THE TASK — Verbatim, and with nothing else, reproduce the data below from its first line through the line containing "Given: Click the left".

EXTRACTED INFORMATION —
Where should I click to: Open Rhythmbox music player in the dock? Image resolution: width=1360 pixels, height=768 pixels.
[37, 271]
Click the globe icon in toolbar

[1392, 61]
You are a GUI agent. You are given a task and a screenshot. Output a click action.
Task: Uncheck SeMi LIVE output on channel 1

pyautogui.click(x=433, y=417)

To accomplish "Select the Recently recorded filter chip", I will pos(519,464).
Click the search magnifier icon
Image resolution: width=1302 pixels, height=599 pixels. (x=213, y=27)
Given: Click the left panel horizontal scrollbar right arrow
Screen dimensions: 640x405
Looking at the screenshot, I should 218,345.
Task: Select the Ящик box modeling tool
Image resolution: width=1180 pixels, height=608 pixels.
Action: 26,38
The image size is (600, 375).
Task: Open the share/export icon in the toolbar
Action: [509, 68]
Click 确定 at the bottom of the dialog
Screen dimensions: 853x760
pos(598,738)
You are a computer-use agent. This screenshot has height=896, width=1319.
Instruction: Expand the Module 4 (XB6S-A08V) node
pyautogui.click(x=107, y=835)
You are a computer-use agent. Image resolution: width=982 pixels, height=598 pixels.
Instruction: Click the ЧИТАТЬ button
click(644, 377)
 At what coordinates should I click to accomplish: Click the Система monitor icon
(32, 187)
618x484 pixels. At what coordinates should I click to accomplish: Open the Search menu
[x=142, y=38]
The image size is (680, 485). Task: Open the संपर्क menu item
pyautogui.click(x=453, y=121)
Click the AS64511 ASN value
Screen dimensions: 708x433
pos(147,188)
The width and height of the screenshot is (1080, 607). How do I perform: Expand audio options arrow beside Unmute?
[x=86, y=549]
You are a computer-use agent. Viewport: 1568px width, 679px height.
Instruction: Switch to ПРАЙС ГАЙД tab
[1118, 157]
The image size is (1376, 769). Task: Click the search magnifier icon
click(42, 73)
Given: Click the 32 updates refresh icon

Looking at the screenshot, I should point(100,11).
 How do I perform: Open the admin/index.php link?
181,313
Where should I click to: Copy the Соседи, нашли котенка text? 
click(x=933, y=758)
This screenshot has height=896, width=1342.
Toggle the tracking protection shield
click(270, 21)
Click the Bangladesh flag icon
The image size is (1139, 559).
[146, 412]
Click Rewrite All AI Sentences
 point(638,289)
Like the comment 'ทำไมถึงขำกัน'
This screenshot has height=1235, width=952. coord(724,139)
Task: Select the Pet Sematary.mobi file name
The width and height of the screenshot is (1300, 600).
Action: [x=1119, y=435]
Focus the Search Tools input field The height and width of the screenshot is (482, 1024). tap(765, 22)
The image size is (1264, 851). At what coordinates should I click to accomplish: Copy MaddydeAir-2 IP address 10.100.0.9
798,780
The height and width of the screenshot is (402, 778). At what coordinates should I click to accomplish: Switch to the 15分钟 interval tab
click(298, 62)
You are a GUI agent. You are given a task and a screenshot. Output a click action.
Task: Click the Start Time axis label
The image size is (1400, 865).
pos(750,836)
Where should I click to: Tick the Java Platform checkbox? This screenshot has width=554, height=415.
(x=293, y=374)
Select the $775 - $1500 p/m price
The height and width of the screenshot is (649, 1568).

EXERCISE ANSWER —
Where should I click to: Open Rhythmbox music player in the dock? Image resolution: width=1360 pixels, height=768 pixels.
[37, 271]
Click the globe icon in toolbar

[1392, 61]
You are a GUI agent. You are given a task and a screenshot. Output a click action.
Task: Uncheck SeMi LIVE output on channel 1

pyautogui.click(x=433, y=417)

To accomplish "Select the Recently recorded filter chip", I will pos(519,464).
Click the search magnifier icon
Image resolution: width=1302 pixels, height=599 pixels. (x=213, y=27)
Given: Click the left panel horizontal scrollbar right arrow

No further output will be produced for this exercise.